Problem description
In the listing below, change every "GUI agent" to "screen agent" and reproduce all other lines unchanged.

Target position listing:
-- start --

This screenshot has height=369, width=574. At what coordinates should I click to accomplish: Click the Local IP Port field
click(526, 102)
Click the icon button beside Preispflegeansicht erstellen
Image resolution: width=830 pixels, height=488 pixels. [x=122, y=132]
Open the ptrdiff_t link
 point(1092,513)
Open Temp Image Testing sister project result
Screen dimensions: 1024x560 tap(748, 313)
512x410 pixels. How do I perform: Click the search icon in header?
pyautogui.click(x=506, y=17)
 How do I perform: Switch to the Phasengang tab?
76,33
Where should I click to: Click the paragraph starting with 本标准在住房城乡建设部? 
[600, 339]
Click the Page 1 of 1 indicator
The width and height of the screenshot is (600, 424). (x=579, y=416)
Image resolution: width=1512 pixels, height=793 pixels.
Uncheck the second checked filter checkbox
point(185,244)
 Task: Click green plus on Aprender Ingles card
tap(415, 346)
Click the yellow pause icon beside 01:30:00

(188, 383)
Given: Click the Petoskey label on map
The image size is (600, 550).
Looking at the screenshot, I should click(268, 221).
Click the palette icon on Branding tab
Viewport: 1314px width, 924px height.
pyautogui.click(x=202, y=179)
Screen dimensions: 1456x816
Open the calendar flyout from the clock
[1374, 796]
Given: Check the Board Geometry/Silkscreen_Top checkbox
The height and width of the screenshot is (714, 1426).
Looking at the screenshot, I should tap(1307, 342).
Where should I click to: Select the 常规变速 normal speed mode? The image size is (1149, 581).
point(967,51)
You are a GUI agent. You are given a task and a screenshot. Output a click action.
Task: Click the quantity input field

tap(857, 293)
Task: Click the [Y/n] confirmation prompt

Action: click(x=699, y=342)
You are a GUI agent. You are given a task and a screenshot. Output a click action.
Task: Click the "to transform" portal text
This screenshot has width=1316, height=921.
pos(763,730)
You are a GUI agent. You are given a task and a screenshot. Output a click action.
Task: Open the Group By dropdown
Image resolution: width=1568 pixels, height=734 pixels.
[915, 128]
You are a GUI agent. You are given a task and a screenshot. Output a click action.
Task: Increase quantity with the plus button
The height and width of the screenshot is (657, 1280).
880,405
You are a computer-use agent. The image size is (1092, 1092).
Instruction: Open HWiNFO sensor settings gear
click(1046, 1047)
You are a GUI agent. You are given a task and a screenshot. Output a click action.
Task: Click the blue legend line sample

-- end --

Response
This screenshot has height=369, width=574. At what coordinates should I click to accomplish: Click the Local IP Port field
click(526, 102)
Click the icon button beside Preispflegeansicht erstellen
Image resolution: width=830 pixels, height=488 pixels. [x=122, y=132]
Open the ptrdiff_t link
 point(1092,513)
Open Temp Image Testing sister project result
Screen dimensions: 1024x560 tap(748, 313)
512x410 pixels. How do I perform: Click the search icon in header?
pyautogui.click(x=506, y=17)
 How do I perform: Switch to the Phasengang tab?
76,33
Where should I click to: Click the paragraph starting with 本标准在住房城乡建设部? 
[600, 339]
Click the Page 1 of 1 indicator
The width and height of the screenshot is (600, 424). (x=579, y=416)
Image resolution: width=1512 pixels, height=793 pixels.
Uncheck the second checked filter checkbox
point(185,244)
 Task: Click green plus on Aprender Ingles card
tap(415, 346)
Click the yellow pause icon beside 01:30:00

(188, 383)
Given: Click the Petoskey label on map
The image size is (600, 550).
Looking at the screenshot, I should click(268, 221).
Click the palette icon on Branding tab
Viewport: 1314px width, 924px height.
pyautogui.click(x=202, y=179)
Screen dimensions: 1456x816
Open the calendar flyout from the clock
[1374, 796]
Given: Check the Board Geometry/Silkscreen_Top checkbox
The height and width of the screenshot is (714, 1426).
Looking at the screenshot, I should tap(1307, 342).
Where should I click to: Select the 常规变速 normal speed mode? The image size is (1149, 581).
point(967,51)
You are a screen agent. You are given a task and a screenshot. Output a click action.
Task: Click the quantity input field

tap(857, 293)
Task: Click the [Y/n] confirmation prompt

Action: click(x=699, y=342)
You are a screen agent. You are given a task and a screenshot. Output a click action.
Task: Click the "to transform" portal text
This screenshot has width=1316, height=921.
pos(763,730)
You are a screen agent. You are given a task and a screenshot. Output a click action.
Task: Open the Group By dropdown
Image resolution: width=1568 pixels, height=734 pixels.
[915, 128]
You are a screen agent. You are given a task and a screenshot. Output a click action.
Task: Increase quantity with the plus button
The height and width of the screenshot is (657, 1280).
880,405
You are a computer-use agent. The image size is (1092, 1092).
Instruction: Open HWiNFO sensor settings gear
click(1046, 1047)
You are a screen agent. You are given a task and a screenshot. Output a click action.
Task: Click the blue legend line sample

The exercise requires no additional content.